## DATA:
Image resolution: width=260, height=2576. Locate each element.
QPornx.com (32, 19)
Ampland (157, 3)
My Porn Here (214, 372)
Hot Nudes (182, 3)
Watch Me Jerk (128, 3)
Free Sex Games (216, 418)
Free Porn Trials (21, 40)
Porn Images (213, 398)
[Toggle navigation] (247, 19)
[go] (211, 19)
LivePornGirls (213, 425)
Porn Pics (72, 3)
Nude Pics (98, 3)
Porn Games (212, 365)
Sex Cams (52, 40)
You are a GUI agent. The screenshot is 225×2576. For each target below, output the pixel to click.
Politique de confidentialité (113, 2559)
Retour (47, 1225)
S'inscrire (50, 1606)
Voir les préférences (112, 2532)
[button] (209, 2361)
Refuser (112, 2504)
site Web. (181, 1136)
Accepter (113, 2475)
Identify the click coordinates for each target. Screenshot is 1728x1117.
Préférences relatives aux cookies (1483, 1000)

...

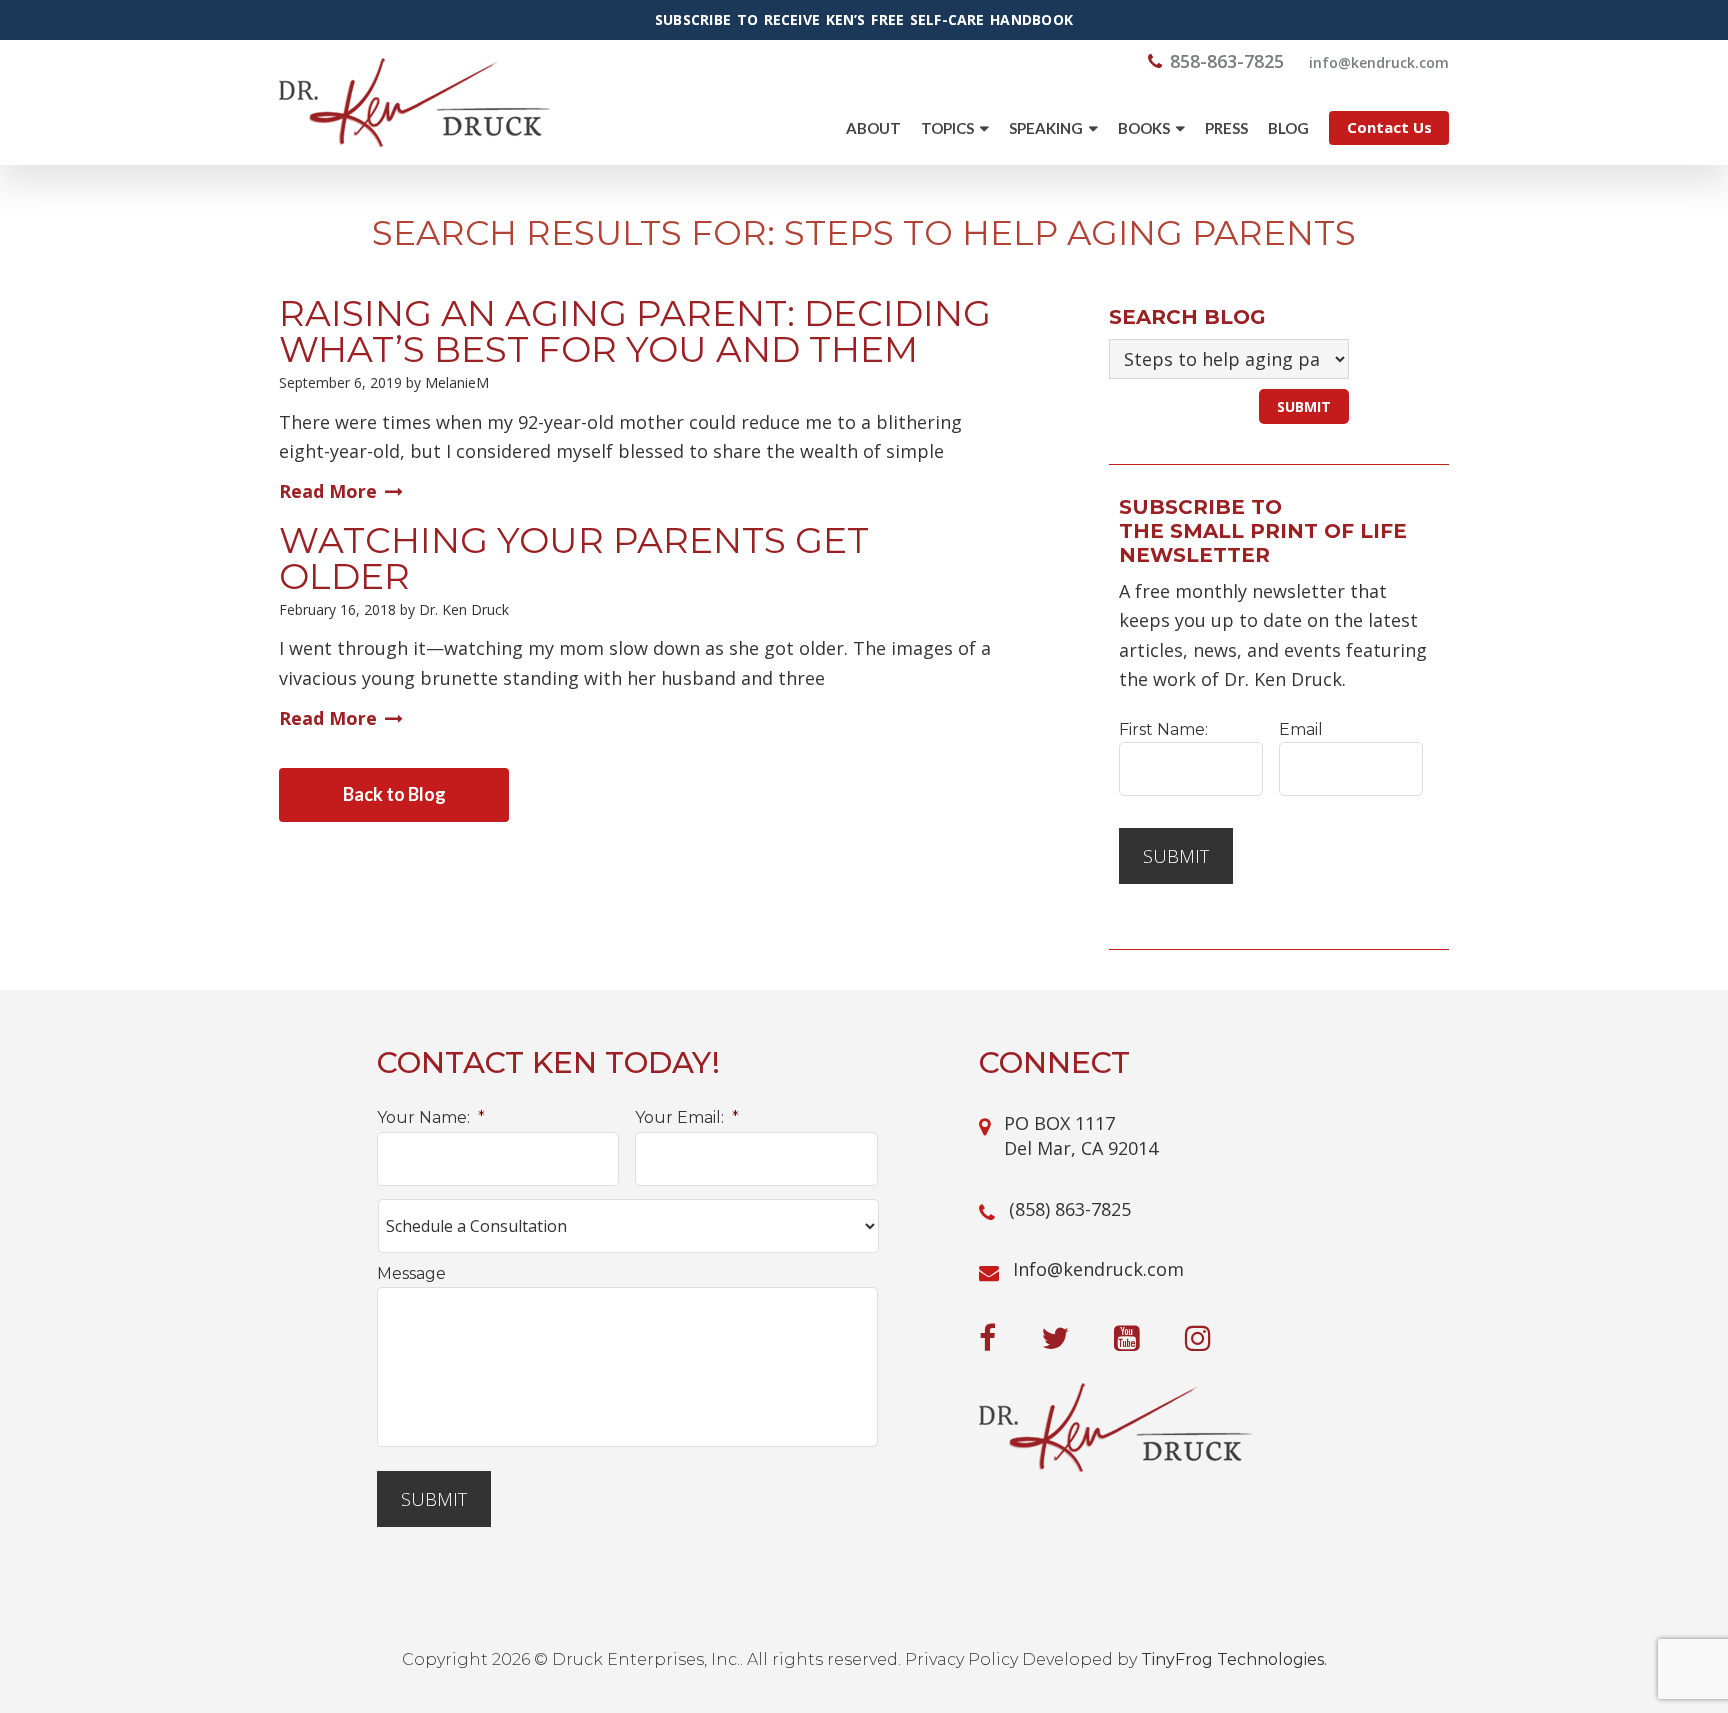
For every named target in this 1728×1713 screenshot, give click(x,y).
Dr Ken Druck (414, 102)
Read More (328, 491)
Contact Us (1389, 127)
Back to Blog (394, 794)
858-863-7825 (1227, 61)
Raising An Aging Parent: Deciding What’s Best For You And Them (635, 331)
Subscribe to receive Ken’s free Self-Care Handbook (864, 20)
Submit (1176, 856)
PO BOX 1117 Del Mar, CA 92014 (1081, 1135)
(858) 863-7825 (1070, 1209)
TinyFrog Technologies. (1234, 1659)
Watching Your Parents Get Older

--

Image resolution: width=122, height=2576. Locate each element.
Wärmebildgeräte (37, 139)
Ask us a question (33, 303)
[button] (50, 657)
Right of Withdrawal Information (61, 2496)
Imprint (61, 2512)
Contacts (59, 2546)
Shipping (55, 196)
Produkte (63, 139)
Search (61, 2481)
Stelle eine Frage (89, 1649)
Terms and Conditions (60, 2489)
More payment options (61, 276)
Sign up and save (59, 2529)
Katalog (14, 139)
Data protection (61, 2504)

## GOAL OF THE EXERCISE:
With the first line being the one containing "858-863-7825 (1227, 61)" and the last line the one containing "TinyFrog Technologies. (1234, 1659)", transcribe exactly the lines above that fall in that range.

## OUTPUT FOR THIS EXERCISE:
858-863-7825 (1227, 61)
Raising An Aging Parent: Deciding What’s Best For You And Them (635, 331)
Subscribe to receive Ken’s free Self-Care Handbook (864, 20)
Submit (1176, 856)
PO BOX 1117 Del Mar, CA 92014 (1081, 1135)
(858) 863-7825 (1070, 1209)
TinyFrog Technologies. (1234, 1659)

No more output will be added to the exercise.